* **Problem**: Filter the listing below, please, and copy only the lines with the word "computer".

* **Data**:
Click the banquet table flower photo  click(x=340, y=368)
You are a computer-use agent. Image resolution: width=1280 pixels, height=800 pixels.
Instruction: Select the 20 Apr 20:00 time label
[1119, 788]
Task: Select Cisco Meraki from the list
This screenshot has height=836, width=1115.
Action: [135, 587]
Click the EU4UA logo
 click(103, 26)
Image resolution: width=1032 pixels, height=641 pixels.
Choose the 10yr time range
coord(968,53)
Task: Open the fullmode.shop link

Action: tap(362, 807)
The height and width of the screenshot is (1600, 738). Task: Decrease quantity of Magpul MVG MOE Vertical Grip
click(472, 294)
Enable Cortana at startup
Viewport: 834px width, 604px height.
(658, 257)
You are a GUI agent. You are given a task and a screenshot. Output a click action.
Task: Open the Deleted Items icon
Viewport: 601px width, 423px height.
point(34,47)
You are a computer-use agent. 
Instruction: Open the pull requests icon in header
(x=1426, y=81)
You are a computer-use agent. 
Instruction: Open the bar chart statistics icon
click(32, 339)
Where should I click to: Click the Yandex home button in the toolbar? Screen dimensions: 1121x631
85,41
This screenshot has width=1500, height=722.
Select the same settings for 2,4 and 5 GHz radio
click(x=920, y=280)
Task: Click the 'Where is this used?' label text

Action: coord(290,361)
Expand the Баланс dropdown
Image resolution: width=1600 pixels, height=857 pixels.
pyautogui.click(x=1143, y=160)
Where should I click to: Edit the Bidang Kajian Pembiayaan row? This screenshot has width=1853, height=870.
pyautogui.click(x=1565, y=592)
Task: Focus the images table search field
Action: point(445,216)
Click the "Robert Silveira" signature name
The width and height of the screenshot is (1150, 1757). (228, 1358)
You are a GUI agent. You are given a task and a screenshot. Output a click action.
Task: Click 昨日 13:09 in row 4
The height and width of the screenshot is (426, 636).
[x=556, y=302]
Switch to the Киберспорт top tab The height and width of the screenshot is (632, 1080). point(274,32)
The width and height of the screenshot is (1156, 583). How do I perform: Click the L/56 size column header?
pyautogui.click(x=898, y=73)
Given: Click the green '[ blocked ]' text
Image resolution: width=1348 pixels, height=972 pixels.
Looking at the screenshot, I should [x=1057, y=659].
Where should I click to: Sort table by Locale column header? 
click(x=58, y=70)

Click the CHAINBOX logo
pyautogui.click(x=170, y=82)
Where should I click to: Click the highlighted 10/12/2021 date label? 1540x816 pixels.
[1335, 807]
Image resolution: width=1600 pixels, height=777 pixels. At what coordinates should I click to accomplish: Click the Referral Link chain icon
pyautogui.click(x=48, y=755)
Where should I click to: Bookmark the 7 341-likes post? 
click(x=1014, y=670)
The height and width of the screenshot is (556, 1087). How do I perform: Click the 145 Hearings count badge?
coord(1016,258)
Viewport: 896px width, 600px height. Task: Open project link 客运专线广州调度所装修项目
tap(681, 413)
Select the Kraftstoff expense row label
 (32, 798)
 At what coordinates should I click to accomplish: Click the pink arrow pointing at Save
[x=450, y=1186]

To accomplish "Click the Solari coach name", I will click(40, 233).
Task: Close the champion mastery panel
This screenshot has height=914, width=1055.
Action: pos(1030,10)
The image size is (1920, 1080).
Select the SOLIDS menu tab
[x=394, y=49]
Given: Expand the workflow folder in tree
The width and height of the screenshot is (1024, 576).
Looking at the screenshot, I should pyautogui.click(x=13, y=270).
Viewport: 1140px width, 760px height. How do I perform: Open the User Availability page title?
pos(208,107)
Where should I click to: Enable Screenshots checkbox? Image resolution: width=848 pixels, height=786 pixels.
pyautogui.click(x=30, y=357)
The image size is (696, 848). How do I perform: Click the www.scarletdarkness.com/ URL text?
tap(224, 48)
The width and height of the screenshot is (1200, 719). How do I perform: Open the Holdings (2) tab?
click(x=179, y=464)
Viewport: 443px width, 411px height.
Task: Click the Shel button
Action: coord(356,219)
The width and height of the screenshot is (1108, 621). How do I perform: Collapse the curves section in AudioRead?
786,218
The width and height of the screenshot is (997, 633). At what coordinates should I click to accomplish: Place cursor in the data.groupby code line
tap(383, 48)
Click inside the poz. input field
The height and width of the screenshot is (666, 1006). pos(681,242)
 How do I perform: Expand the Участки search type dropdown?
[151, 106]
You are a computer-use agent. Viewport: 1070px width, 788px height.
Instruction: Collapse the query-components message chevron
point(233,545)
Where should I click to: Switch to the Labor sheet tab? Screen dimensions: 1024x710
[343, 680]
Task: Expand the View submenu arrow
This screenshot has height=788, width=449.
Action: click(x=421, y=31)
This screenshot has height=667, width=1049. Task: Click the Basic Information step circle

* **Your solution**:
You are a computer-use agent. Image resolution: width=1280 pixels, height=800 pixels.
You are a computer-use agent. 
You are a computer-use agent. 
You are a computer-use agent. Viewport: 1070px width, 788px height.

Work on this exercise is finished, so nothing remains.